» **Task**
Please output the entries unchanged, from the line containing "The width and" through the end of the entries, leaving out the pictures.

Entries for item positions
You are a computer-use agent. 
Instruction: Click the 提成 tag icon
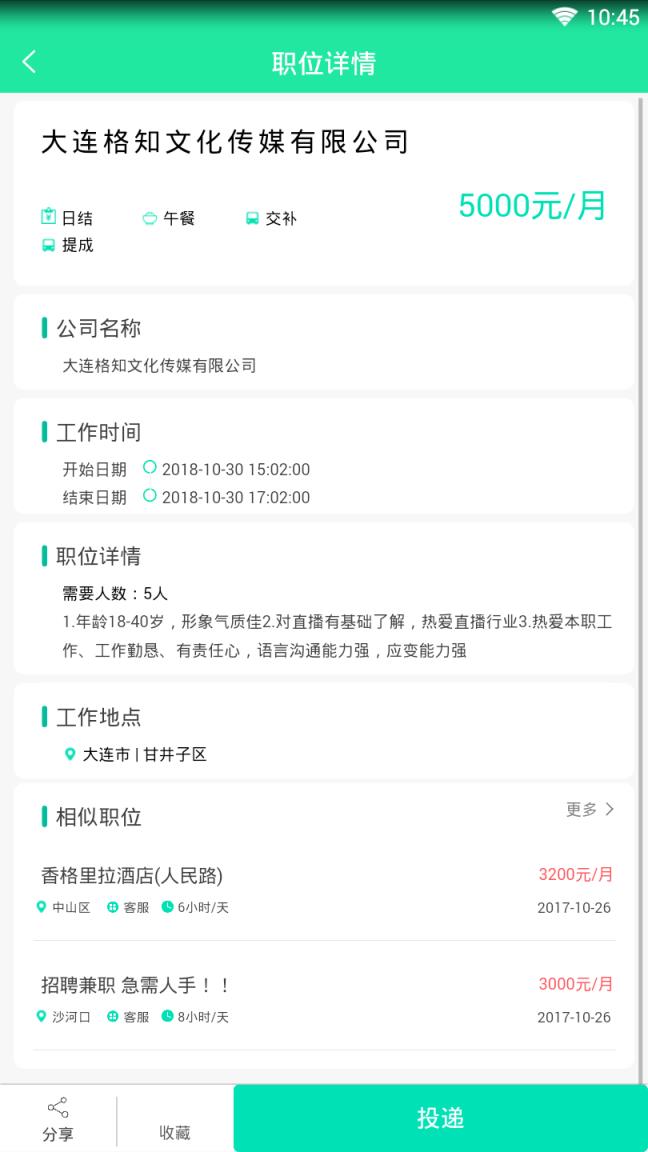click(x=48, y=245)
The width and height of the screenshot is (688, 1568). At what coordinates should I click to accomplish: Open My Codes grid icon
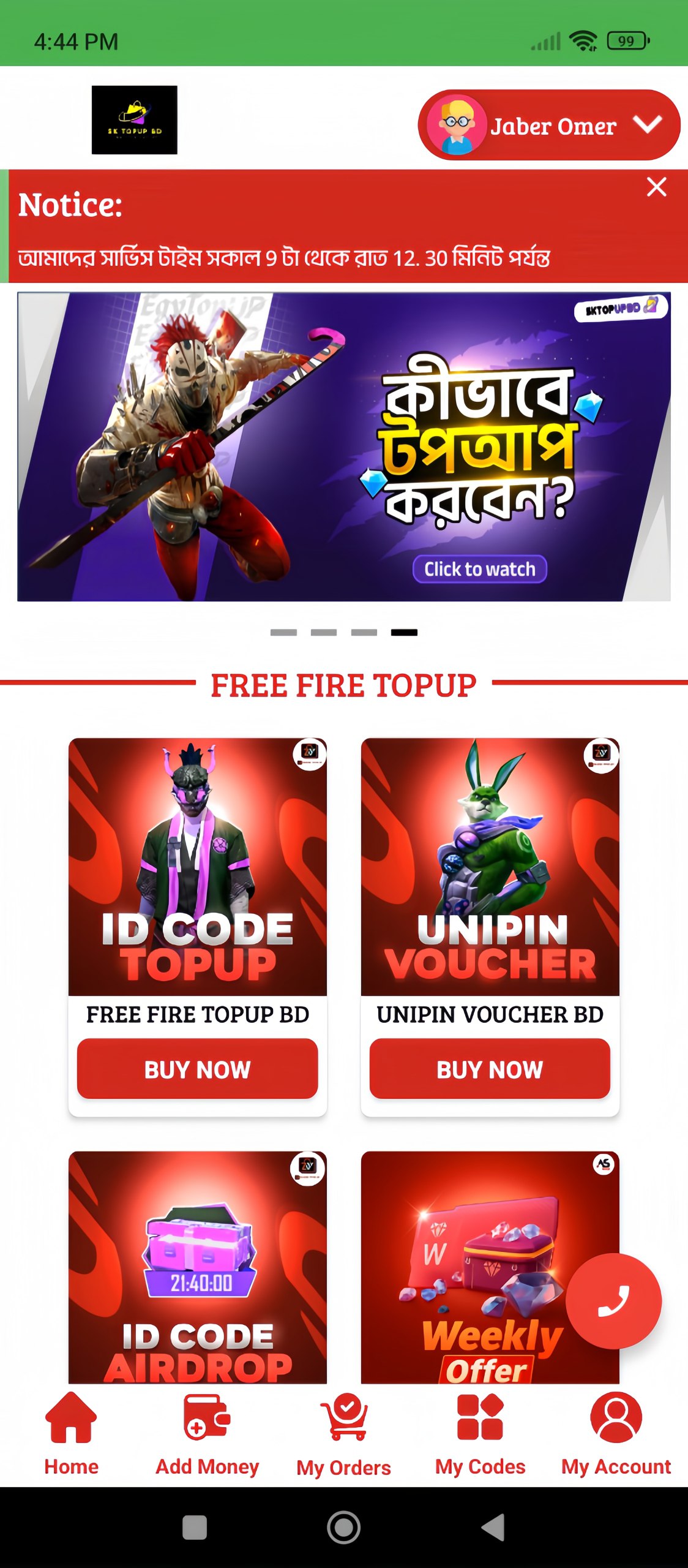pos(480,1416)
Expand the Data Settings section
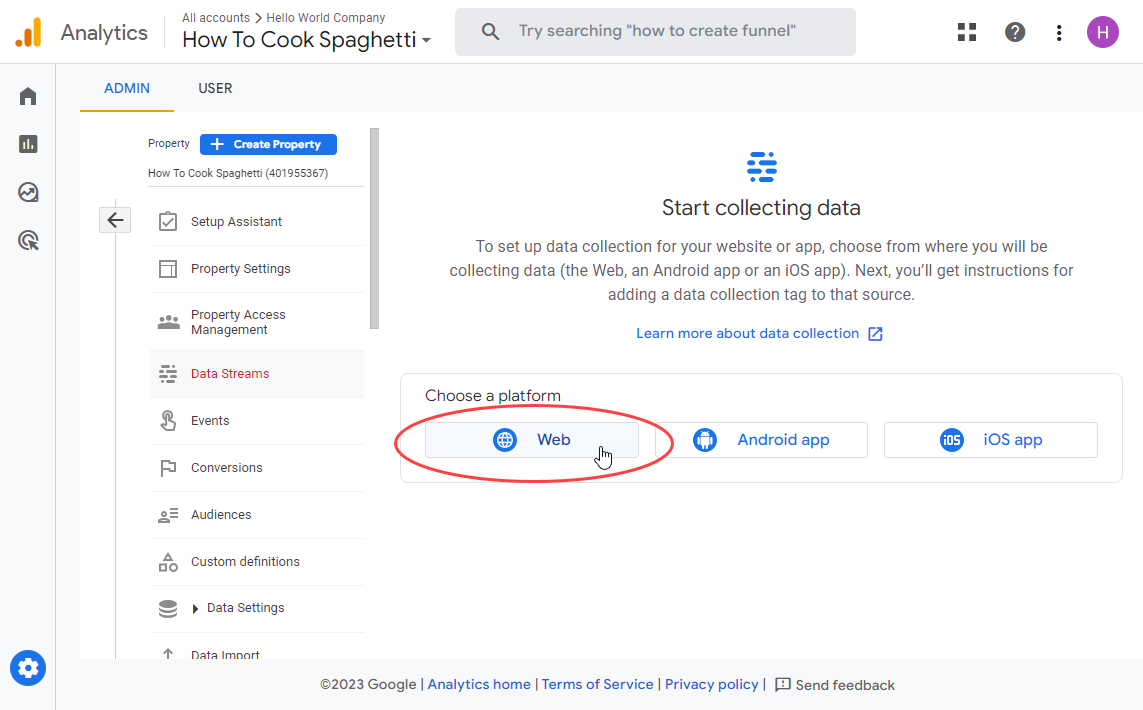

» **Written solution**
The width and height of the screenshot is (688, 1568). At what coordinates should I click to accomplish: Open My Codes grid icon
pos(480,1416)
Expand the Data Settings section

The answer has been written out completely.